Research cruise Helmer Hanssen investigates potential of twilight zone: filling the food gap of the future

Blog by Maria Alquiza Madina

In a growing population scenario mesopelagic species may prove to be a new food resource and lead to innovative product development. The cruise collected data that may provide knowledge about mesozooplankton and mesopelagic predators in the northern Norwegian Sea.

Research vessel Helmer Hanssen left at the end of May from Tromsø and surveyed transect lines to the west from the Norwegian shelf into the open ocean. Researchers from Sintef Ocean and Uit Arctic University of Norway worked in partnership to cover different activities in relation to plankton communities, fishing gear technology and marine ingredients processing. The cruise collected data down to 1200m depth that will provide information to enable mesozooplankton mass estimation and characterization. The water column was also profiled at different depths for data regarding environmental variables. Testing new technologies for identifying and harvesting aggregations of selected mesopelagic species was also part of the cruise research. Besides, preservation and processing methods were applied to optimize the stability and quality of new biomarine ingredients from low trophic marine species.

Research vessel Helmer Hanssen (Credit UiT)

Tales from the depths

The so-called mesopelagic zone is a dark oceanic habitat that extends from 200 to 1000 metres depths. Known as the «twilight zone», 1% of the sunlight reaches the top of this area whereas no light is found by the bottom. For many decades, the presence of bizarre and bioluminescence creatures has attracted the attention of many researchers who have tried to discover what is hidden in the deep sea. These speciesplay an important role in marine food web interactions, being one of the principal components transferring nutrients from low trophic levels to larger pelagic predators. Furthermore, its contribution is crucial for the regulation of climate by carbon cycling. But overall, the current knowledge on mesopelagic species remains yet quite unknown within marine science research.

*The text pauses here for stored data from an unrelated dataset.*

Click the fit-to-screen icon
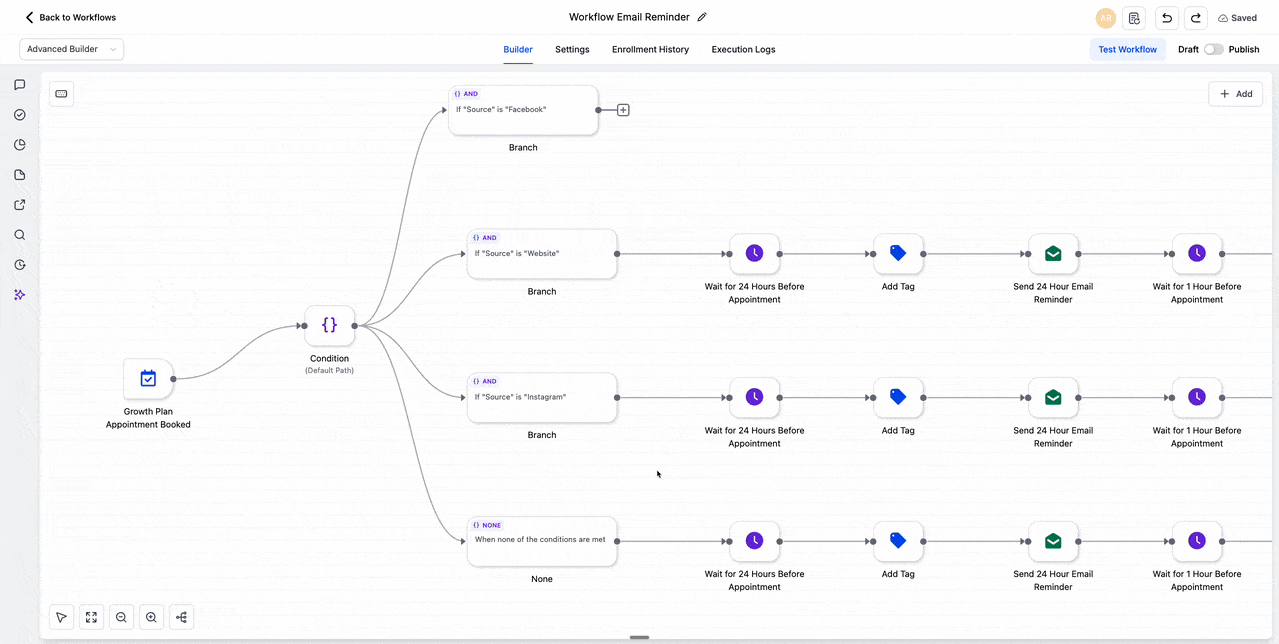This screenshot has height=644, width=1279. pyautogui.click(x=91, y=617)
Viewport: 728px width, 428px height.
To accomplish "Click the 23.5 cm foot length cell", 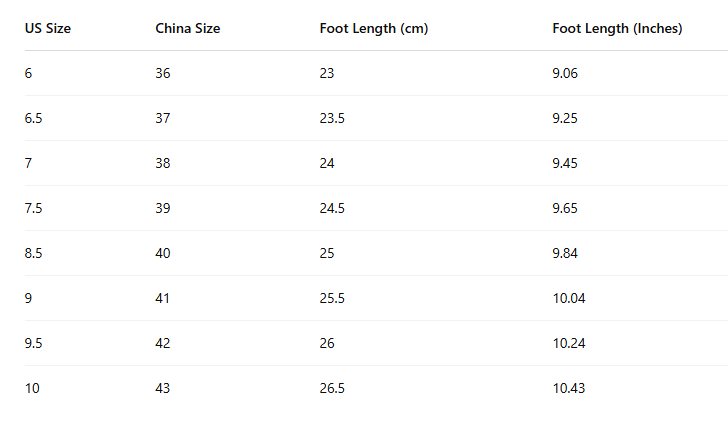I will tap(332, 118).
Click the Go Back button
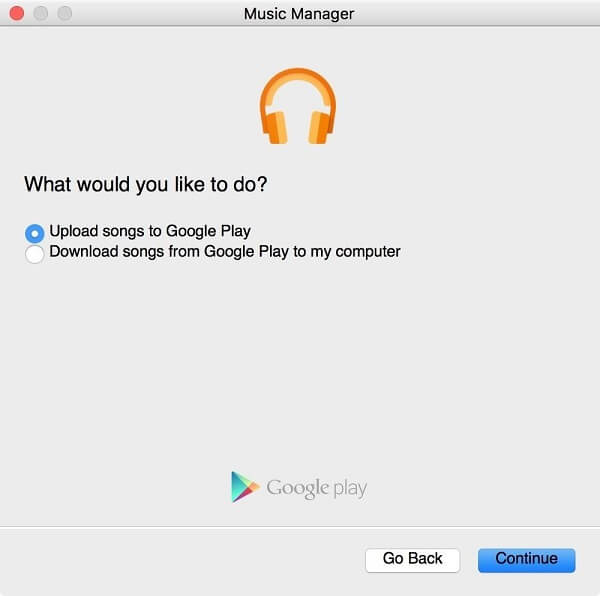The image size is (600, 596). [412, 560]
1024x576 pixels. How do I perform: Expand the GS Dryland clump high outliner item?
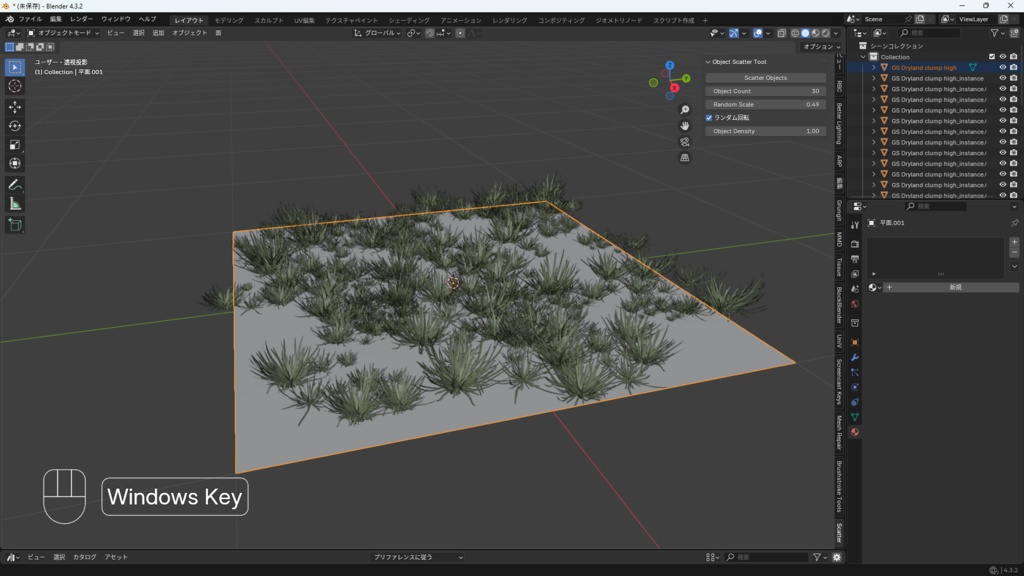point(872,68)
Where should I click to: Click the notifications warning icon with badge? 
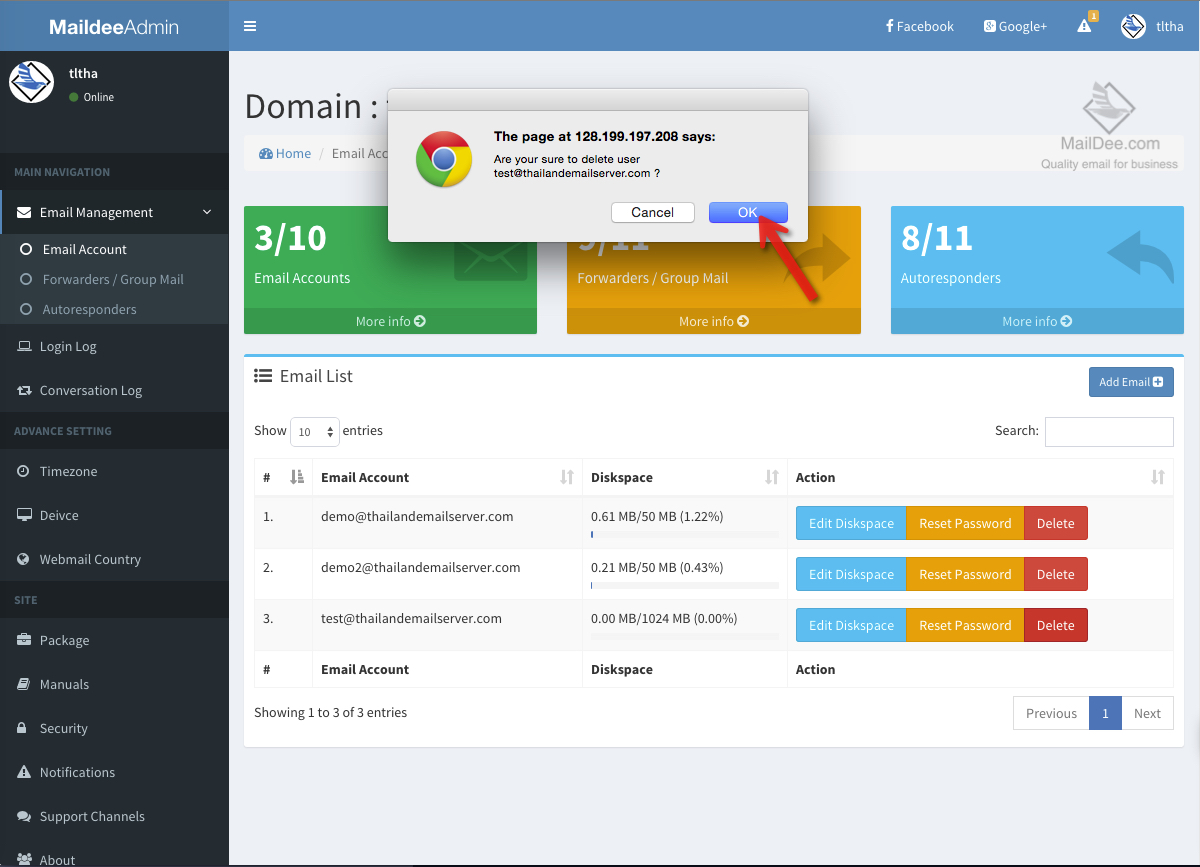click(x=1085, y=27)
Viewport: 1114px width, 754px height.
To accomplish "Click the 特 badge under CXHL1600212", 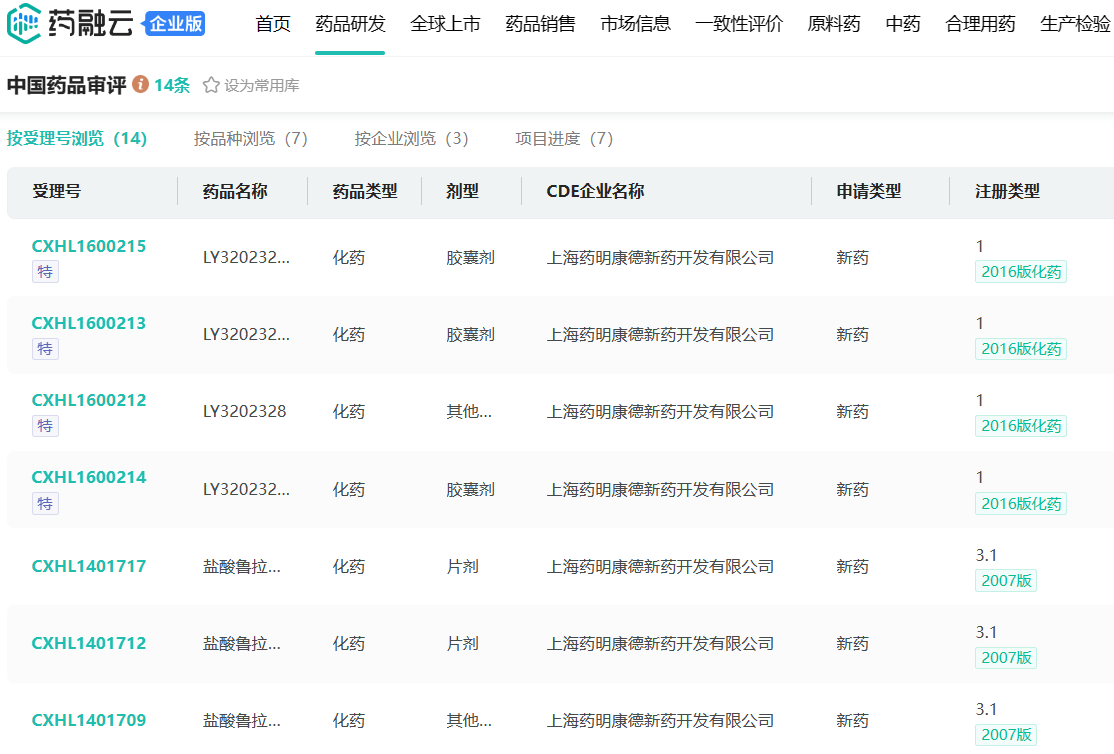I will click(45, 426).

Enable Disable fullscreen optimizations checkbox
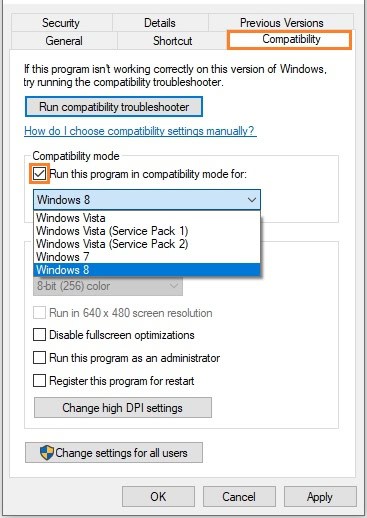tap(39, 335)
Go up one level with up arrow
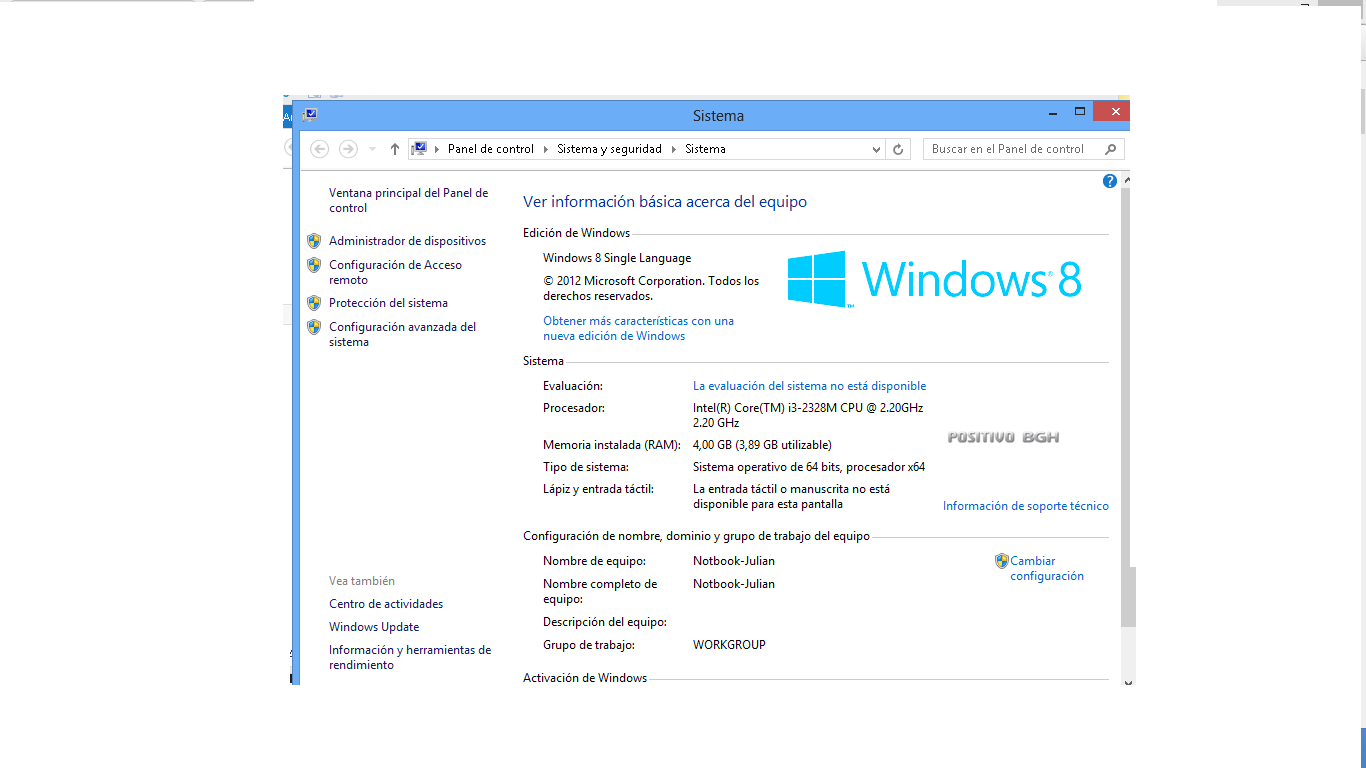 [x=395, y=149]
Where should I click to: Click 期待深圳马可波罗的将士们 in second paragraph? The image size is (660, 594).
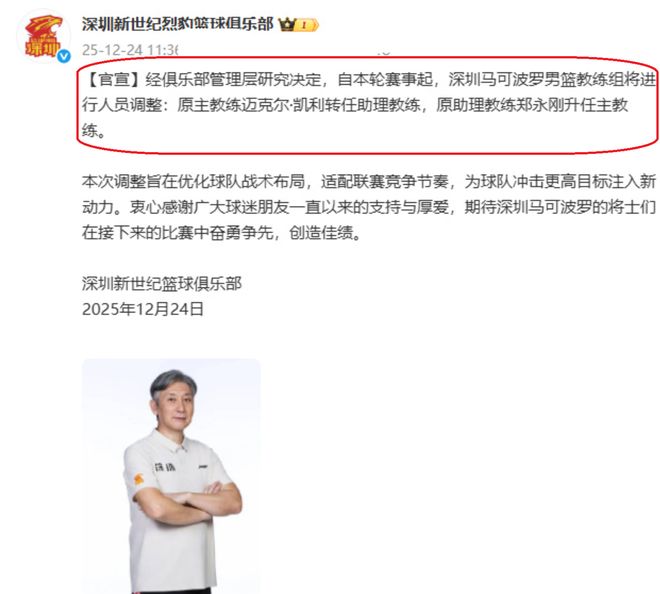coord(560,207)
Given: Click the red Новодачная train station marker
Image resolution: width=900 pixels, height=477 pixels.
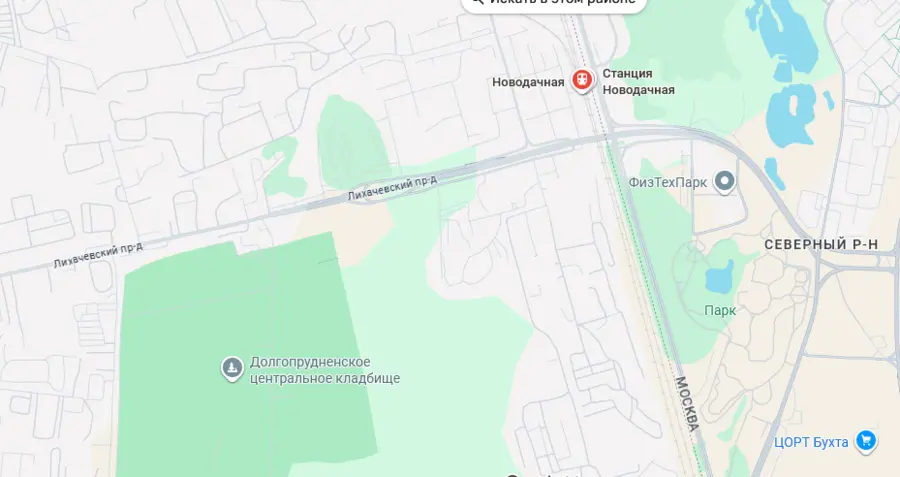Looking at the screenshot, I should tap(583, 81).
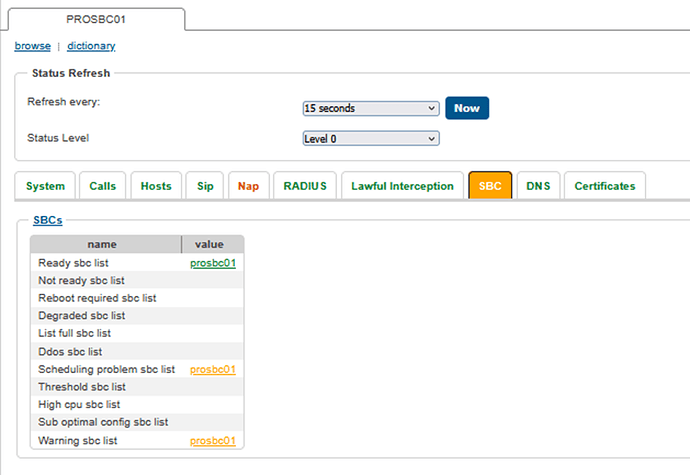Open prosbc01 in Warning sbc list row
The height and width of the screenshot is (475, 690).
213,441
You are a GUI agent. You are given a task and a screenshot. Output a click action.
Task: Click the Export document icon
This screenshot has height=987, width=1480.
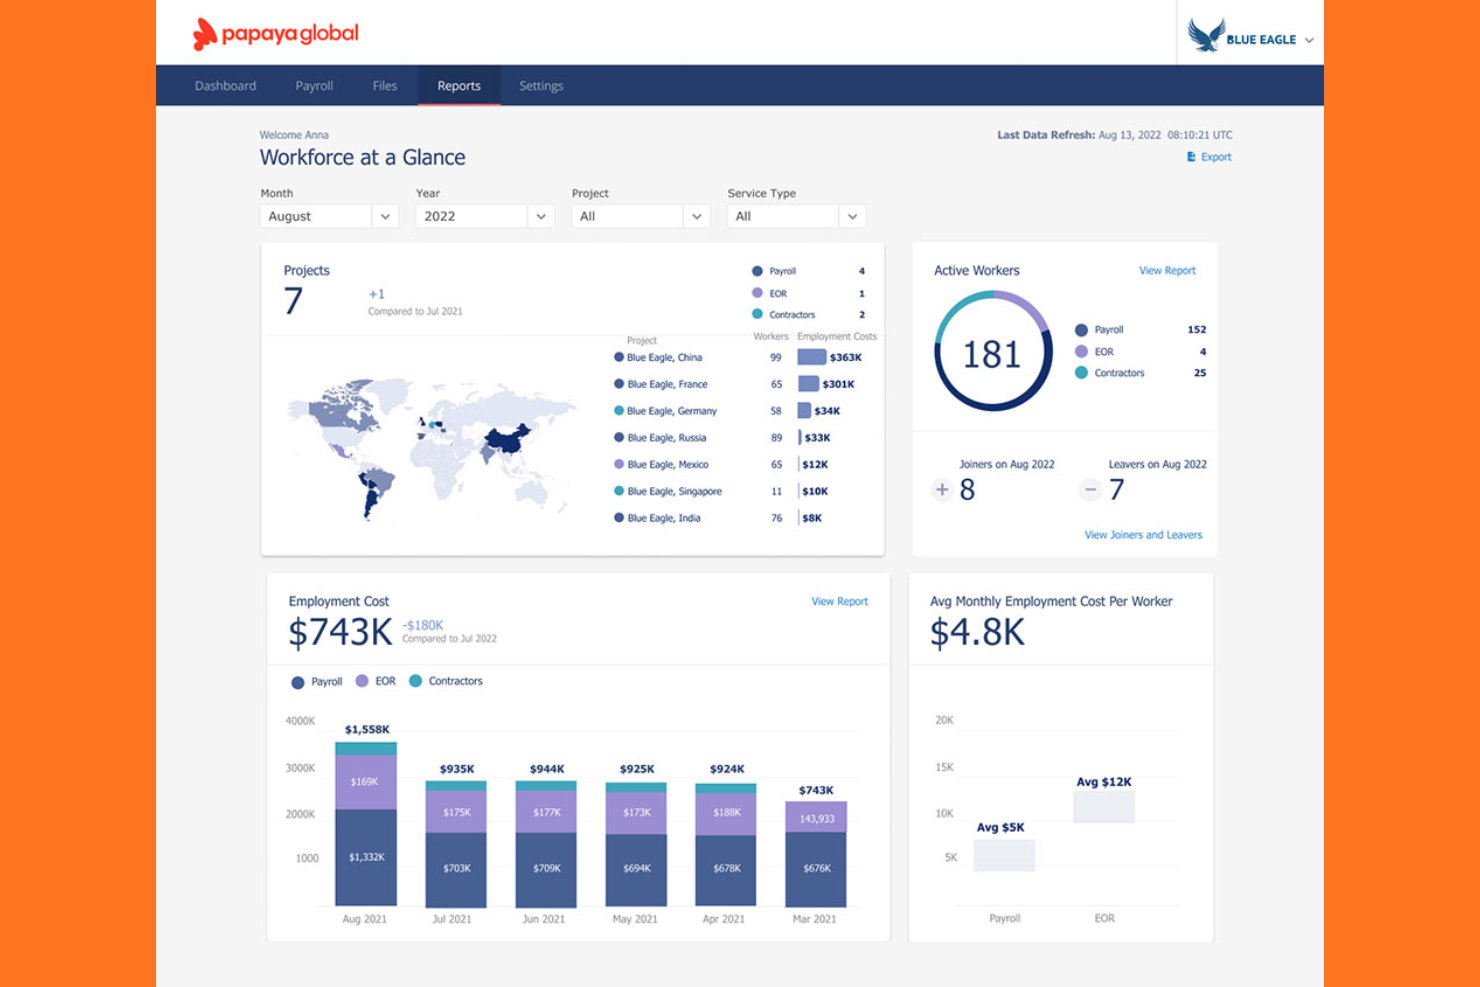1191,156
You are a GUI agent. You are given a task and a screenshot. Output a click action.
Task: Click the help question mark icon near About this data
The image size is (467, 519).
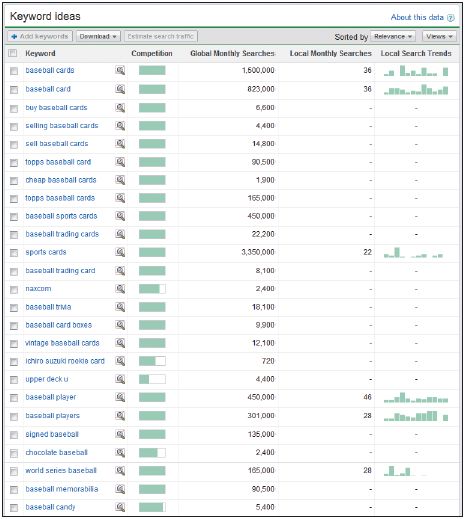pyautogui.click(x=450, y=18)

Since the 1970’s, different investigations have emphasized the potential of mesopelagic species as one of the largest and yet unexploited marine resources. Current estimations suggest a total fish biomass that ranges between 1000 and 10,000 tonnes. In this context, within a growing population scenario, mesopelagic species have been targeted for the development of a potential new fishery that could provide new sources of food, dietary supplements, fishmeal and nutraceuticals. However, research is needed in terms of ecology, biology, harvesting and processing to prevent any kind of consequences to the ecosystem and thus develop a knowledge-based management for a sustainable exploitation.

From left to right, Benthosema glaciale (glaciar lanternfish), krill and the copepod Calanus finmarchicus are some of the targeted species (Credit: Sintef Ocean).

Future perspectives

Increased attention on mesopelagic resources has led to several commercial and research trials for biomass and scientific assessment. Despite the efforts, empirical results revealed major knowledge gaps in, among others, stock assessment, distribution, seasonal variability and species composition. At this point, biology, ecology and technology need to meet in order to develop innovative harvesting and processing technologies for the development of a profitable new biomarine industry.

Real catch from Helmer Hanssen during June 2021, mainly composed of Benthosema alaciale and krill (Credit: SINTEF Ocean).

Despite the scenario, researchers at Helmer Hanssen put their effort for 15 days to get relevant data that may contribute filling these gaps. These cruises allow the interaction between different groups and, therefore, the synergy of results that contribute throughout the different steps of the value chain. Understanding the ecological functioning of the mesopelagic species and the environmental variables by which they are influenced will help to understand their behaviour and spatial temporal distribution. This can lead to the development of models to predict the distribution of stocks and therefore optimize the fishing and harvesting process. The use of the appropriate fishing gear technology contributes on reduced by-catch hauls, which allows a better processing and thus guarantees a higher quality and stability of the raw material. All these efforts share a holistic approach to ensure a sustainable management and harvesting of a potential new fishery based on mesopelagic species.  This cruise will be repeated yearly in order to evaluate and predict ecosystem dynamics.